その御者台には稲豊とミアキス、二人の姿があった。
「……確かに。ミアキスさんはあいつの胸を貫きました。何であいつは生きていたんでしょう?」
安全圏へと辿り着いた稲豊は、どうしても気になった事を隣のミアキスへと問い掛ける。すると彼女は、正面を向いたままでその問いに返答した。
「少年も聞いた事はあると思うが、恐らく神籬の能力だろう。

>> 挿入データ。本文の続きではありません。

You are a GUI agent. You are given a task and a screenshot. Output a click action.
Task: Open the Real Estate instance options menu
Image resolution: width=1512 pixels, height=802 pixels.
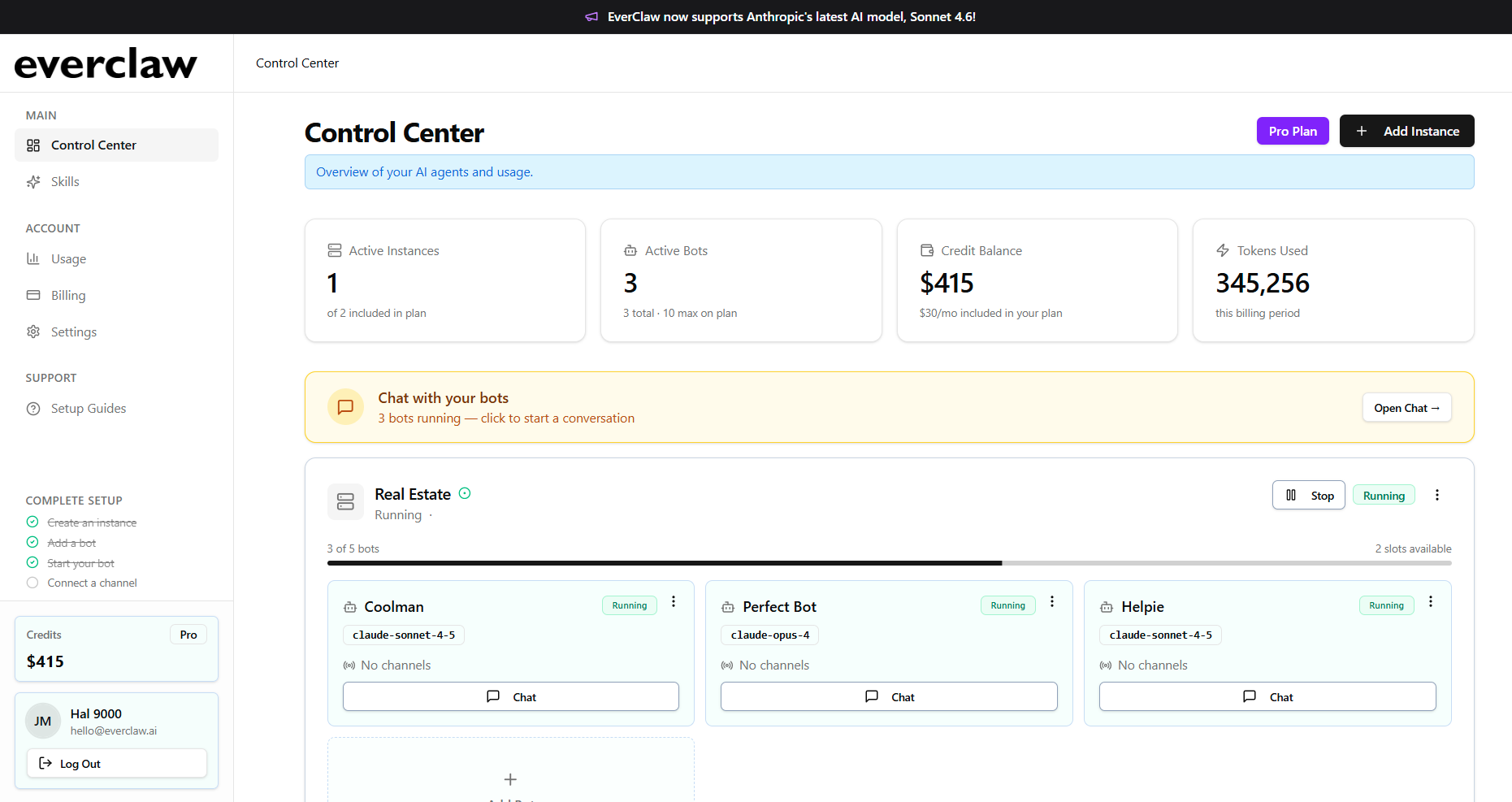(1436, 495)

奴等が持ってる何かしらの能力を発動したとしか思えない」
「はぁ~、なるほど。とんでもない能力もあるもんですね。まあ、相手が馬鹿だから助かりましたけど……」
もし相手が冷静沈着な敵だったなら、稲豊とミアキスは既にこの世に居なかっただろう。少年は自身の運が良いのか悪いのか悩んだ挙句、「生きているだけまし」とポジティブに思考し、一人で勝手に納得をした。
「それにしても……。本当に少年の行動は読めないな。突拍子も無い事を言い出したかと思えば、いつの間にか問題を解決している。我では到底思いつかない発想でな?」
「い、いやぁ~。その……スミマセン! あの時はあの手しか思い付かなくて……」
ミアキスに強要した羞恥プレイを思い出し、稲豊は申し訳無さそうな表情で頭を下げる。だが人狼は首を左右に振り、ニヒルな笑みを浮かべながら言った。
「怒ってはいないさ。寧ろ凄いとさえ思っているんだ。何も出来なかった我とは違う……」
そこでミアキスは寂しげな顔をして俯き、マルーの手綱をギュッと握る。
そして――――
「我の所為で少年が……もう少しで死ぬところだった。油断した我の……所為で……」
悲しげな瞳でそう零すミアキスの項垂れた耳には、もう稲豊の言葉は届いてはいなかった。